Background: Previous studies demonstrated, and replicated, an association between single nucleotide polymorphisms (SNPs) within the GABRA2 gene and risk for alcohol dependence. The present study examines the association of a GABRA2 SNP with another definition of alcohol involvement and with the effects of psychosocial treatment.
Methods: European-American subjects (n = 812, 73.4% male) provided DNA samples for the analysis. All were participants in Project Matching Alcoholism Treatment to Client Heterogeneity (MATCH), a multi-center randomized clinical trial evaluating the efficacy of 3 types of psychosocial treatment for alcoholism: Cognitive Behavioral Therapy (CBT), Motivational Enhancement Therapy (MET), or twelve-step facilitation (TSF). The daily probabilities of drinking and heavy drinking were estimated during the 12-week treatment and 12-month post-treatment periods.
Results: Subjects homozygous for the allele associated with low risk for alcohol dependence in previous studies had lower daily probabilities of drinking and heavy drinking in the present study. This low-risk allele was also associated with a greater difference in drinking outcomes between the treatments.

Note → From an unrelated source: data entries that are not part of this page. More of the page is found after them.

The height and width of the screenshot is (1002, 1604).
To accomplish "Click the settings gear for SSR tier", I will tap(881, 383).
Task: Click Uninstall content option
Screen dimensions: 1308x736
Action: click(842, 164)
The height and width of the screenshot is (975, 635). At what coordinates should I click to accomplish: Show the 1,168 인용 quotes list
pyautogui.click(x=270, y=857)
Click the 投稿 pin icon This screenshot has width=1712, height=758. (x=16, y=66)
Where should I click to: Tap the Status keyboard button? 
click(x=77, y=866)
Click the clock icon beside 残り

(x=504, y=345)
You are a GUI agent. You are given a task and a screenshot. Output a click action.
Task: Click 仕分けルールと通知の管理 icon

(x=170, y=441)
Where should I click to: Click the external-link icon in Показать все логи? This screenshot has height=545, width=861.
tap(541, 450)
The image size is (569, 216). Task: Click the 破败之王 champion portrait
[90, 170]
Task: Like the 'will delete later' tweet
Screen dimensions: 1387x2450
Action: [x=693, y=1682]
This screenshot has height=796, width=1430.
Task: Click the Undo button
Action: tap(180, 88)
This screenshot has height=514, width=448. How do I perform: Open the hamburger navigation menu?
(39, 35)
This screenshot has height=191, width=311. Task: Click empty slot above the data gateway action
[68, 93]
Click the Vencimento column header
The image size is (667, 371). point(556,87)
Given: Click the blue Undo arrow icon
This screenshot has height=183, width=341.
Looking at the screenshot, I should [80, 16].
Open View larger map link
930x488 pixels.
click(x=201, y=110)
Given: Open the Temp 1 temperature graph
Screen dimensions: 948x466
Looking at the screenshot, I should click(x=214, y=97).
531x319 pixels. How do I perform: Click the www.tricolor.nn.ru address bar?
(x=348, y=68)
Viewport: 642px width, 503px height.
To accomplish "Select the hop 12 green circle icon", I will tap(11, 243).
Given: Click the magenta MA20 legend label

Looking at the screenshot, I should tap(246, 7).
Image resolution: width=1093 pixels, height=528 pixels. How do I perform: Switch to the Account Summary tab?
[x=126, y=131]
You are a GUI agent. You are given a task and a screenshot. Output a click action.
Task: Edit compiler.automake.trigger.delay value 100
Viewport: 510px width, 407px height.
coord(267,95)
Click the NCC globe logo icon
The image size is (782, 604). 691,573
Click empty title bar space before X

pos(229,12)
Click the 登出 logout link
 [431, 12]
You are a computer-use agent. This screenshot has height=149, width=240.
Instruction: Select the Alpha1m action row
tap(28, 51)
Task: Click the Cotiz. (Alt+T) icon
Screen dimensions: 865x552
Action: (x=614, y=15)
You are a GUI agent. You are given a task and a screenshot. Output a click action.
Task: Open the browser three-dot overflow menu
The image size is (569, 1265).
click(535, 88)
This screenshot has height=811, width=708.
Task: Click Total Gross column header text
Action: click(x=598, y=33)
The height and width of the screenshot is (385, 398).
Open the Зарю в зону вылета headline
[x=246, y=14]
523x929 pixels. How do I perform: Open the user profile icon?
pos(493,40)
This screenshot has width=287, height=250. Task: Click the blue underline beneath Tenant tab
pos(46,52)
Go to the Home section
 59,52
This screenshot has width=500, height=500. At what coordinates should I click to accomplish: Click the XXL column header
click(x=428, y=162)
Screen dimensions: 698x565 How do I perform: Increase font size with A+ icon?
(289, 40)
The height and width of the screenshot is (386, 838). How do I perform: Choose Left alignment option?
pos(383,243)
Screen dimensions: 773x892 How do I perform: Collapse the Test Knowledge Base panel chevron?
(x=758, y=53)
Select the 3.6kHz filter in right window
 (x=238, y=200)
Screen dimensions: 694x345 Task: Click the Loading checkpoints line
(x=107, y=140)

In addition, it enhanced the relative superiority of TSF over CBT and MET. Population stratification was excluded as a confound using ancestry informative marker analysis.
Conclusions: The assessment of genetic vulnerability may be relevant to studies of the efficacy of psychosocial treatment: GABRA2 genotype modifies the variance in drinking and can therefore moderate power for resolving differences between treatments.